▶ **Your objective**
Reproduce this listing in full.

▶ **Records for processing**
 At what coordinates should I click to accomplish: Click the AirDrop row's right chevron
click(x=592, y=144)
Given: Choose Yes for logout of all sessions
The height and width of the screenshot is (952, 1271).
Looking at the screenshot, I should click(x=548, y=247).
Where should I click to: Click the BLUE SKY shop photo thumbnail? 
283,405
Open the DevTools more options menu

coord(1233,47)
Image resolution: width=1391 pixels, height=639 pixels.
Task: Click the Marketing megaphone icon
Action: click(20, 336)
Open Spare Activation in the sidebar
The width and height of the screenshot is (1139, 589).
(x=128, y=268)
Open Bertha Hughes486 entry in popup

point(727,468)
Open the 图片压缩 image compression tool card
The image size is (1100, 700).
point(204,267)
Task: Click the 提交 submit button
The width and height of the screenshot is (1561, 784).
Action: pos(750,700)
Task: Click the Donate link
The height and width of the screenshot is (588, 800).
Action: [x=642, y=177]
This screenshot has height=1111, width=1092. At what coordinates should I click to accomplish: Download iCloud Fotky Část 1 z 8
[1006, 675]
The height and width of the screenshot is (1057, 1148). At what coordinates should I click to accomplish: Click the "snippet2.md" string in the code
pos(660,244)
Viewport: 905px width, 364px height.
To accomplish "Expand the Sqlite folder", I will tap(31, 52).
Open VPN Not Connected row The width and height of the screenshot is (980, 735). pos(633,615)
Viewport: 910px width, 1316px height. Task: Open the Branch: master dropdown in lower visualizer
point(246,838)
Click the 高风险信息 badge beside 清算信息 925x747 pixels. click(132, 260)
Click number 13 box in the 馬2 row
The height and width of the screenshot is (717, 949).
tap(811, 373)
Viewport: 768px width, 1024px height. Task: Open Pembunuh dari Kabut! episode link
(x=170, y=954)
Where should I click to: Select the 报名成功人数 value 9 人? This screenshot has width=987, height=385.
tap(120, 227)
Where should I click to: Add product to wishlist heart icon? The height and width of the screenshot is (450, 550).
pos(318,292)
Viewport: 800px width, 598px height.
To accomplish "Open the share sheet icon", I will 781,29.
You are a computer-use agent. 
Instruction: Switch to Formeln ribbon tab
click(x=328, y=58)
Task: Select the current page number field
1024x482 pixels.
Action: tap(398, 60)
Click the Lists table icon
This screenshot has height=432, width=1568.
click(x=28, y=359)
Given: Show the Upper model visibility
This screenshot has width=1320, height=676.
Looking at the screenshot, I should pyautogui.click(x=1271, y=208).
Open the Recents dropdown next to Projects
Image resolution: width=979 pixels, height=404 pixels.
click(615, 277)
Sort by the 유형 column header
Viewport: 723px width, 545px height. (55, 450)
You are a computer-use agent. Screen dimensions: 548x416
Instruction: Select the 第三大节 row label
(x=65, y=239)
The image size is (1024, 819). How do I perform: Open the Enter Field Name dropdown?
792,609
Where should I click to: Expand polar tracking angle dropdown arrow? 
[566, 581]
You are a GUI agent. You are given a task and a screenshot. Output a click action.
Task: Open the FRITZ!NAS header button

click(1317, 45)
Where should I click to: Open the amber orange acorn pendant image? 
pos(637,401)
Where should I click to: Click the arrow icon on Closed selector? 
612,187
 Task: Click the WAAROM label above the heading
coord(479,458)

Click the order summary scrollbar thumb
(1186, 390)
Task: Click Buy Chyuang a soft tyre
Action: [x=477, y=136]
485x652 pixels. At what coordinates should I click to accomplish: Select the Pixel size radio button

▶ **Task result**
 At what coordinates should I click to accomplish: Click the AirDrop row's right chevron
click(x=592, y=144)
Given: Choose Yes for logout of all sessions
The height and width of the screenshot is (952, 1271).
Looking at the screenshot, I should click(x=548, y=247).
Where should I click to: Click the BLUE SKY shop photo thumbnail? 
283,405
Open the DevTools more options menu

coord(1233,47)
Image resolution: width=1391 pixels, height=639 pixels.
Task: Click the Marketing megaphone icon
Action: click(20, 336)
Open Spare Activation in the sidebar
The width and height of the screenshot is (1139, 589).
(x=128, y=268)
Open Bertha Hughes486 entry in popup

point(727,468)
Open the 图片压缩 image compression tool card
The image size is (1100, 700).
point(204,267)
Task: Click the 提交 submit button
The width and height of the screenshot is (1561, 784).
Action: pos(750,700)
Task: Click the Donate link
The height and width of the screenshot is (588, 800).
Action: [x=642, y=177]
This screenshot has height=1111, width=1092. At what coordinates should I click to accomplish: Download iCloud Fotky Část 1 z 8
[1006, 675]
The height and width of the screenshot is (1057, 1148). At what coordinates should I click to accomplish: Click the "snippet2.md" string in the code
pos(660,244)
Viewport: 905px width, 364px height.
To accomplish "Expand the Sqlite folder", I will tap(31, 52).
Open VPN Not Connected row The width and height of the screenshot is (980, 735). pos(633,615)
Viewport: 910px width, 1316px height. Task: Open the Branch: master dropdown in lower visualizer
point(246,838)
Click the 高风险信息 badge beside 清算信息 925x747 pixels. click(132, 260)
Click number 13 box in the 馬2 row
The height and width of the screenshot is (717, 949).
tap(811, 373)
Viewport: 768px width, 1024px height. Task: Open Pembunuh dari Kabut! episode link
(x=170, y=954)
Where should I click to: Select the 报名成功人数 value 9 人? This screenshot has width=987, height=385.
tap(120, 227)
Where should I click to: Add product to wishlist heart icon? The height and width of the screenshot is (450, 550).
pos(318,292)
Viewport: 800px width, 598px height.
To accomplish "Open the share sheet icon", I will 781,29.
You are a computer-use agent. 
Instruction: Switch to Formeln ribbon tab
click(x=328, y=58)
Task: Select the current page number field
1024x482 pixels.
Action: tap(398, 60)
Click the Lists table icon
This screenshot has height=432, width=1568.
click(x=28, y=359)
Given: Show the Upper model visibility
This screenshot has width=1320, height=676.
Looking at the screenshot, I should pyautogui.click(x=1271, y=208).
Open the Recents dropdown next to Projects
Image resolution: width=979 pixels, height=404 pixels.
click(615, 277)
Sort by the 유형 column header
Viewport: 723px width, 545px height. (55, 450)
You are a computer-use agent. Screen dimensions: 548x416
Instruction: Select the 第三大节 row label
(x=65, y=239)
The image size is (1024, 819). How do I perform: Open the Enter Field Name dropdown?
792,609
Where should I click to: Expand polar tracking angle dropdown arrow? 
[566, 581]
You are a GUI agent. You are given a task and a screenshot. Output a click action.
Task: Open the FRITZ!NAS header button

click(1317, 45)
Where should I click to: Open the amber orange acorn pendant image? 
pos(637,401)
Where should I click to: Click the arrow icon on Closed selector? 
612,187
 Task: Click the WAAROM label above the heading
coord(479,458)

Click the order summary scrollbar thumb
(1186, 390)
Task: Click Buy Chyuang a soft tyre
Action: [x=477, y=136]
485x652 pixels. At what coordinates should I click to accomplish: Select the Pixel size radio button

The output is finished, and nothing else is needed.